He added that the Saudi pilots are enthusiastic in embracing the strategies and avoiding civilian casualties.

“No one wants to have an accident … on their conscience,” he said. “The pilots are already well trained in flying their aircraft … but we hold seminars to talk to them about the specifics of each of the areas of training.”

Ansari said: “We must always remember the causes of this war, which was forced upon the Saudi-led coalition.”

He added: “It was a war caused by the overthrow of a legitimate UN-backed government at the hands of an Iran-backed militia that prides itself on its ‘Death to America’ slogan, and attacked the US Navy three times during the time of the Obama administration.”
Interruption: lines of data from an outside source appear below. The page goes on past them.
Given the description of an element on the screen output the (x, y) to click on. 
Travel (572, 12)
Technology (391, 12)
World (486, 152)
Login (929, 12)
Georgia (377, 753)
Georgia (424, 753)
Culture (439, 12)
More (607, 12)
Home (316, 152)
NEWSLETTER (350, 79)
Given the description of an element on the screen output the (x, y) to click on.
In a recent op-ed for Arab News, Michael Pregent, a senior fellow at the Hudson Institute and a former intelligence officer, called the Saudi response to the Houthi attacks a “necessary campaign” that is “failing in the public relations arena.”

He wrote that “if it ultimately fails, then Iran will have another Hezbollah in the region — and that’s the goal.”

Pregent added: “The Saudis are going out of their way to show their targeting process is aligned with the Law of Armed Conflict (LOAC) and that they are rushing humanitarian aid in, only for it to be stopped by Iran’s Quds Force and the Tehran-backed Houthis. Few give the Saudis credit for trying to do this right.”